Houston’s start-up community also benefits from two new tech incubators. Houston Exponential was formed in October 2017 through a combination of the Greater Houston Partnership's Innovation Roundtable, Mayor Turner’s Innovation and Technology Task Force and the Houston Technology Center to bolster Houston’s innovation ecosystem and drive the region to become a top 10 startup ecosystem by 2022. It will serve as a hub and catalyst for a growing community of startup ventures. Station Houston, which launched in March 2016, connects early stage tech start-ups and entrepreneurs with capital, customers and talent. It is already home to 150 early stage start-ups, 300 members, 120 mentors and strategic relationships with corporations that represent Houston’s key industries.

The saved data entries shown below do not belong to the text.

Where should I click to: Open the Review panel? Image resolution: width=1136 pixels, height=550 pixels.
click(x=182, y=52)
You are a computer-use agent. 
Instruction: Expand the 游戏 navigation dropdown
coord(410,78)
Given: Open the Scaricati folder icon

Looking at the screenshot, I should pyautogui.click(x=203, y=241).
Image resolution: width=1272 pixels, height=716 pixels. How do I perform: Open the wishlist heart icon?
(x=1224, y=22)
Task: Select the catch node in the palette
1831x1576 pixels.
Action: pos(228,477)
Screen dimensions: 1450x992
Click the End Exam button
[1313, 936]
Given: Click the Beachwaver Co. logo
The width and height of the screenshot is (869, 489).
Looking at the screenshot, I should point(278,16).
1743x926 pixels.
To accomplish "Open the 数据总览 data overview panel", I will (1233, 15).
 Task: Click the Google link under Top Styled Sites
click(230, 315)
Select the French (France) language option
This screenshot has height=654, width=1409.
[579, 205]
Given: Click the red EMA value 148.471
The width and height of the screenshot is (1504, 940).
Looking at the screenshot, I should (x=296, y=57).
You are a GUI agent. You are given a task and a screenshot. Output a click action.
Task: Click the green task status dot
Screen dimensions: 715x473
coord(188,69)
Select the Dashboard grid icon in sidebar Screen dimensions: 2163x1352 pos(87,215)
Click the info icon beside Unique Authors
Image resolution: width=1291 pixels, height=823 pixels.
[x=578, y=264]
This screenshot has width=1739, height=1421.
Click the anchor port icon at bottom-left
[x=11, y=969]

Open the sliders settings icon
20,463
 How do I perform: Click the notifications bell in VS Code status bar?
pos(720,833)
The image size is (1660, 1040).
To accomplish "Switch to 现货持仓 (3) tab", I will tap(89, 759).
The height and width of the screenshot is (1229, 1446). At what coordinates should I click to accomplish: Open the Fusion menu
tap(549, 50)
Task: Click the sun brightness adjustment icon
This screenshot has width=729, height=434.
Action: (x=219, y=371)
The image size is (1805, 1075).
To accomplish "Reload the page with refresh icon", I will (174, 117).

Houston, we don’t have a problem; we have an emerging medical and energy tech scene on the rise.
Justin Boyar is an associate director of Research for HFF’s Houston office. He has more than 10 years of real estate industry experience and is focused on executing in-depth research and analysis of economic, property and capital markets trends. Mr. Boyar is also responsible for providing extensive market reports, client presentations and deal-specific analysis for the debt placement and investment sales groups.
Mr. Boyar joined HFF in June 2015. Prior to joining the firm, he was a senior business analyst with a global professional services and investment management company specializing in real estate and also served as a consultant for Greater Latin America in Panama City, Panama. He began his career in commercial real estate as a development associate in New Orleans, Louisiana.